Brasil

Vélez é demitido. Assume o professor Abraham Weintraub

O martelo foi batido: após polêmicas envolvendo o Ministério da Educação (MEC), Ricardo Vélez foi demitido do cargo de ministro da Educação. O anúncio foi feito pelo presidente Jair Bolsonaro (PSL) no Twitter, nesta segunda-feira (8/4). Assume a pasta o professor Abraham Weintraub.

O ministro esteve na corda bamba desde o início de seu mandato, com decisões e declarações polêmicas ao MEC e à imagem do governo de Jair Bolsonaro. Na semana passada, o presidente indicou que decidiria o status do cargo nesta segunda e confessou que o ministro “não está dando certo”. Em outra oportunidade, Bolsonaro confessou que Vélez “não tem tato político” e que “tem problemas” com o assunto.

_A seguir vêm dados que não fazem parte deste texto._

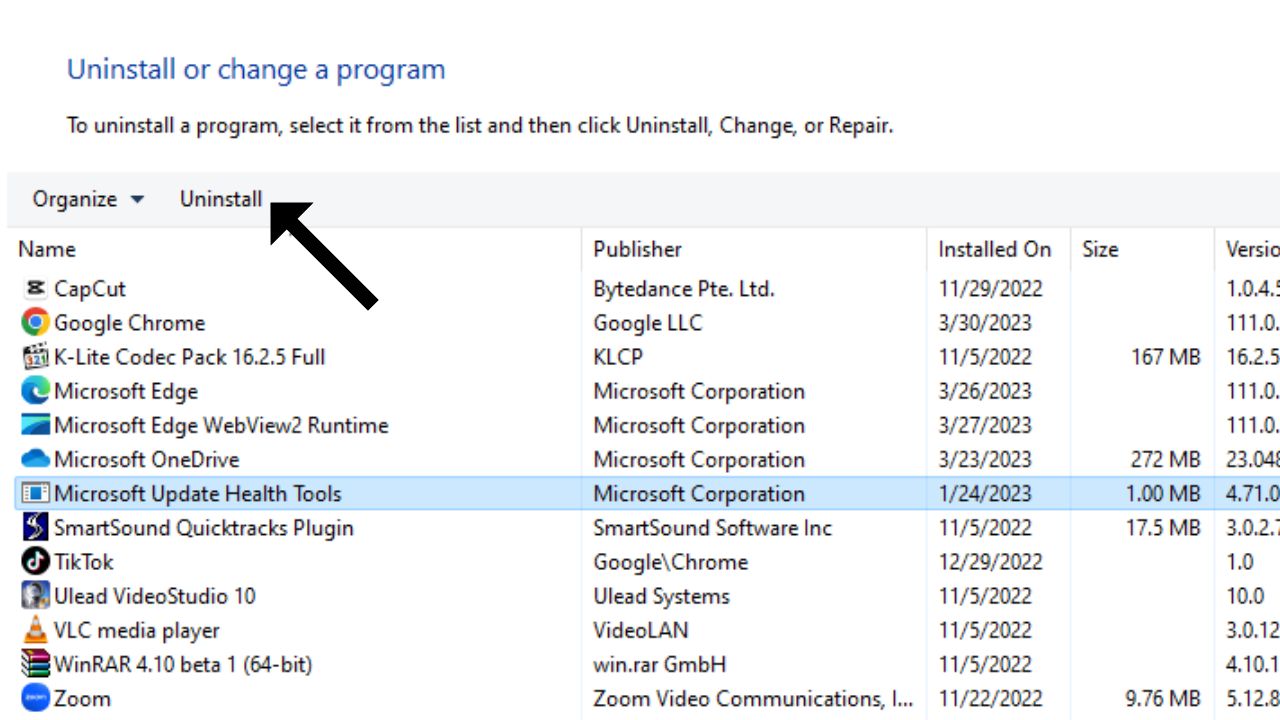Viewport: 1280px width, 720px height.
Task: Click the Uninstall toolbar button
Action: tap(221, 199)
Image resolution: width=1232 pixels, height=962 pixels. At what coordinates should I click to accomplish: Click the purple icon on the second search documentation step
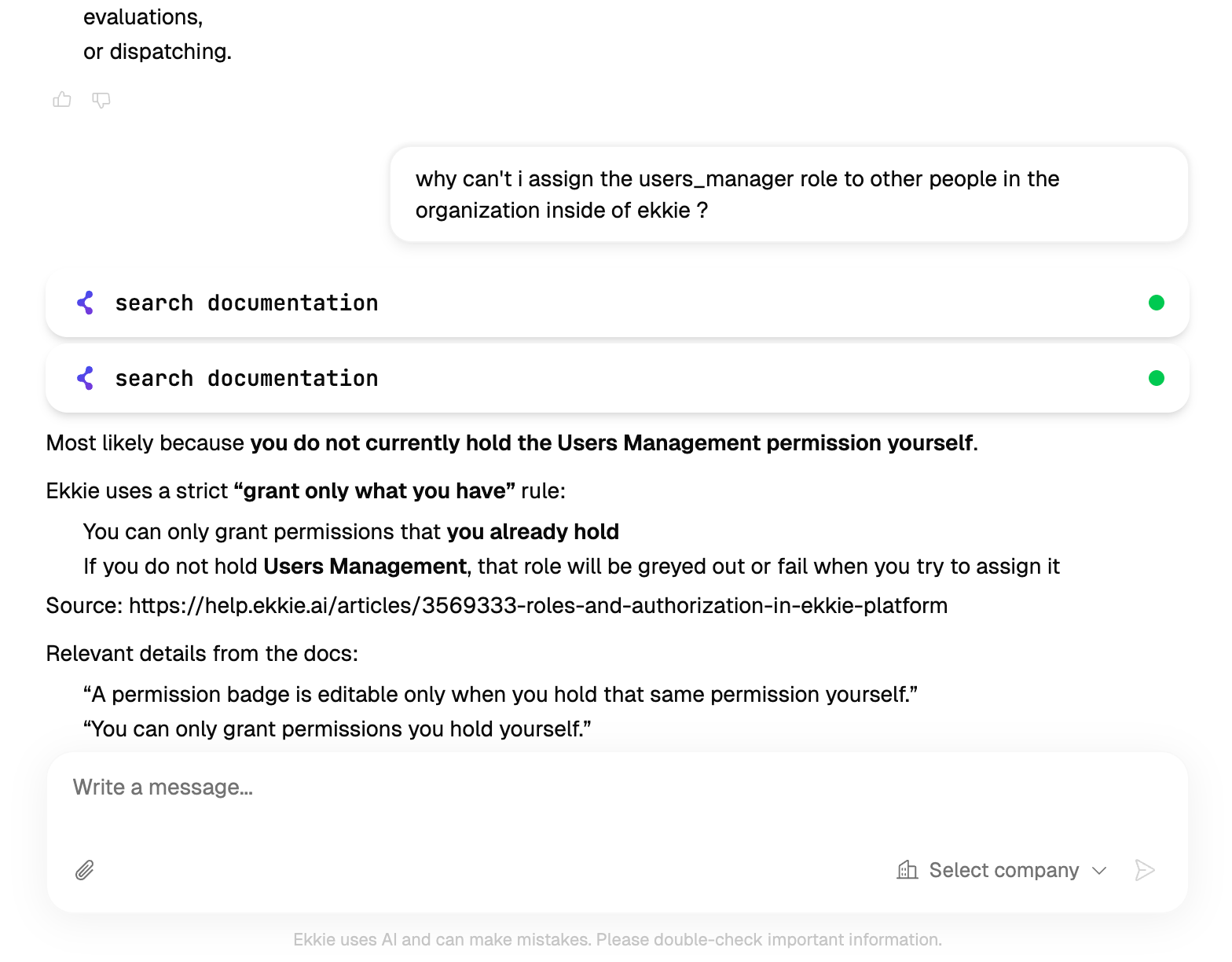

Na última semana, cresceu a especulação de que o senador Izalci Lucas (PSDB-DF) poderia ocupar o cargo de ministro. Questionado, Bolsonaro disse que não havia pensado em um nome para a posição até o momento e brincou que ainda não tinha ficado “viúvo” para pensar no nome da “próxima noiva”

Crise no MEC – Ricardo Vélez durou menos de 100 dias no governo como ministro da Educação. Nesse período, ele demitiu 92 pessoas do alto escalação do MEC. A última exoneração ocorreu na quinta (4), com o afastamento de Bruno Garschagen, um dos principais assessores do ministro.

Com os descompassos na pasta, cargos importantes, como o comando do Instituto Nacional de Estudos e Pesquisas Educacionais Anísio Teixeira (Inep), estão vagos. Além disso, nesse período, 20,8% dos servidores pediram demissão, como a ex-secretária de Educação Básica Tânia Leme de Almeida, que deixou a pasta por não ter sido consultada sobre a decisão de o ministro suspender a avaliação de alfabetização.

Além da série de demissões do alto escalão do MEC, Vélez também tem gerado problemas ao governo devido a declarações polêmicas que deu enquanto estava à frente da Educação. Entre elas, alteração na maneira como é retratado o golpe de Estado que retirou o presidente João Goulart do poder, em 1964, que proíbe as escolas de o chamarem de “ditadura militar”.

Além disso, durante o mandato, o ministro enviou uma carta às escolas pedindo para os professores filmarem alunos perante a bandeira durante a execução do Hino Nacional e, após esse momento, lerem uma mensagem com o slogan da campanha eleitoral de Bolsonaro.